Passage cité —
+++
Toujours à propos de la consécutive, mais le principe s’applique également à la simultanée, ils expliquent, sur la base de la théorie de la pertinence, l’objectif par défaut de l’interprétation : rendre accessibles aux destinataires les effets cognitifs (en gros, le « message ») visés par l’orateur tels que perçus par l’interprète, à un coût de traitement et avec un risque raisonnable, en utilisant les outils de communication disponibles dans la langue d’arrivée qui sont appropriés et efficaces compte tenu de la projection que fait l’interprète des contextes disponibles pour lesdits destinataires. Cette formule concise peut paraître cryptique au lecteur non initié à la théorie de la pertinence, mais est un concentré intelligent et implique une certaine liberté d’action dans le sens d’une optimisation du contenu, y compris l’explication de références que les destinataires ne connaîtraient pas, la correction d’erreurs patentes de l’orateur, l’omission de répétitions qui ne correspondent pas à une technique de rhétorique, le résumé pour certains passages particulièrement longs. Compte tenu de la possibilité que le lecteur étudiant ait une conception naïve de la « fidélité » en traduction et en interprétation qui n’autorise aucune « déviation » par rapport à l’original, il aurait été bon d’expliquer pourquoi de telles optimisations peuvent être considérées comme légitimes et n’affectent pas cette fameuse « fidélité ». Le chapitre se termine avec des annexes très utiles, notamment un résumé synoptique de la méthode de prise de notes de J.-F. Rozan et des conseils pour les exercices de consécutive en groupe.
+++
Entrées fournies —
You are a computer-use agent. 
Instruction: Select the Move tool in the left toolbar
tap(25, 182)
+++
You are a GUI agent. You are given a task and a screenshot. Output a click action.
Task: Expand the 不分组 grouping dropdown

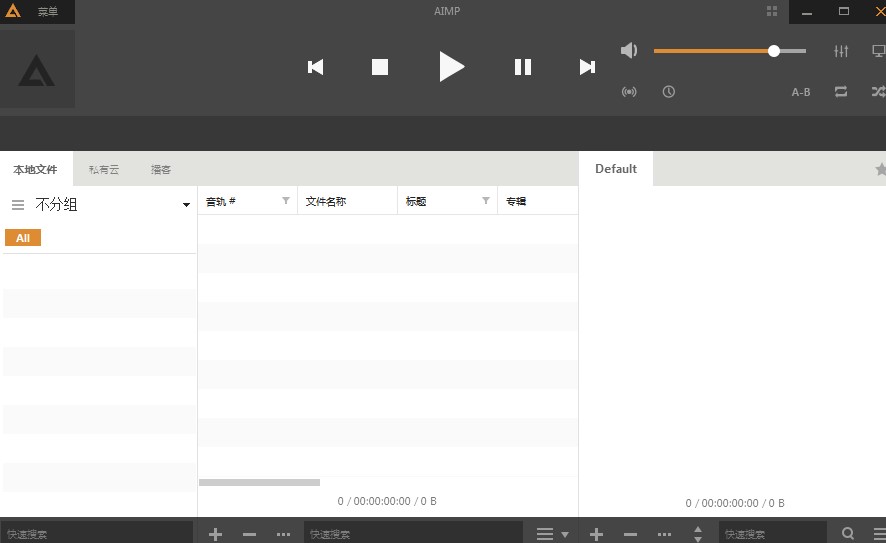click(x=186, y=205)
+++
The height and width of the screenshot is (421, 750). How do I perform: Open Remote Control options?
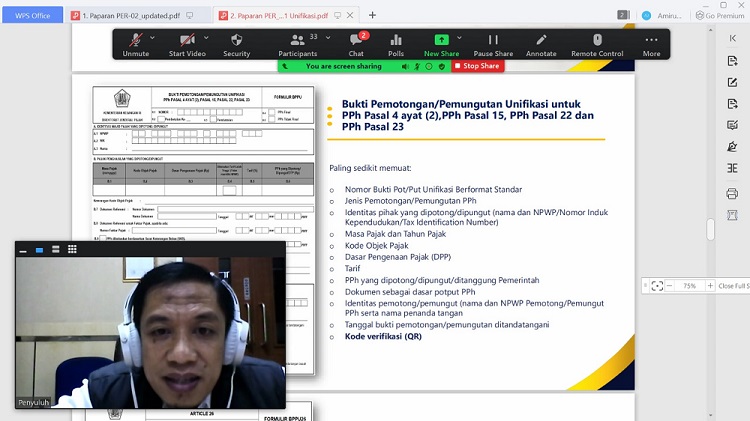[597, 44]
+++
Consigne — Poursuivez le passage sur l'interprétation à partir de sa dernière phrase. Les entrées ne jouent ici aucun rôle.

Réponse attendue —
De la consécutive, les auteurs passent à un court chapitre sur la traduction à vue. D’après eux, la traduction à vue n’est pas si fréquente sur le terrain (pourtant, elle l’est dans le monde de la traduction/interprétation en langue des signes), mais elle oblige l’étudiant à mettre au point des techniques pour résister à l’interférence linguistique. En cela, elle est un bon exercice de « déverbalisation » et une bonne préparation pour la simultanée.

Avant d’aborder la simultanée, au chapitre 8, Setton et Dawrant consacrent un chapitre au perfectionnement linguistique. Pourquoi ne pas avoir traité la question en amont, avant de parler de la consécutive et de la traduction à vue, par exemple dans le cadre du chapitre 3 ou dans son prolongement ? Toujours est-il que ce chapitre est bien plus précis que les autres textes existants sur les prérequis linguistiques et le perfectionnement linguistique. Les auteurs expliquent que pour les interprètes, la maîtrise linguistique signifie avant tout la disponibilité linguistique, rejoignant ainsi D. Gile qui, pendant un quart de siècle, a été à peu près le seul à insister sur l’importance de cette disponibilité vu ses incidences cognitives. Setton et Dawrant rapellent aussi la nécessité d’une grande souplesse dans le maniement des langues actives de l’interprète et la différentiation à faire entre la compétence recherchée dans les langues actives et celle que requièrent les langues passives. Le chapitre propose de nombreux conseils et exercices pratiques pour améliorer les compétences linguistiques. En le lisant, on se dit que ce ne serait peut-être pas une mauvaise idée que de proposer à de futurs candidats à la formation à l’interprétation de conférence une année propédeutique entière consacrée au perfectionnement linguistique, avant même qu’ils abordent les techniques de l’interprétation.

Le chapitre 8 est consacré à la simultanée, y compris la simultanée avec texte. Il procède méthodiquement, en présente un bref historique (limité à la simultanée entre langues vocales – la simultanée entre langues vocales et langues des signes est bien plus ancienne et n’est guère mentionnée), décrit le processus comme demandant une gestion précise de l’attention en fonction des priorités de l’instant, puis décrit son apprentissage en cinq étapes. Là aussi, de nombreux exercices sont proposés, ainsi que des tactiques et stratégies précises, notamment celle de l’approximation suivie d’une compensation qui serait particulièrement utile dans certaines combinaisons linguistiques. Le chapitre entre aussi dans des considérations théoriques à propos du décalage chronologique entre l’orateur et l’interprète, des couples de langues ayant des structures syntaxiques différentes, de l’anticipation.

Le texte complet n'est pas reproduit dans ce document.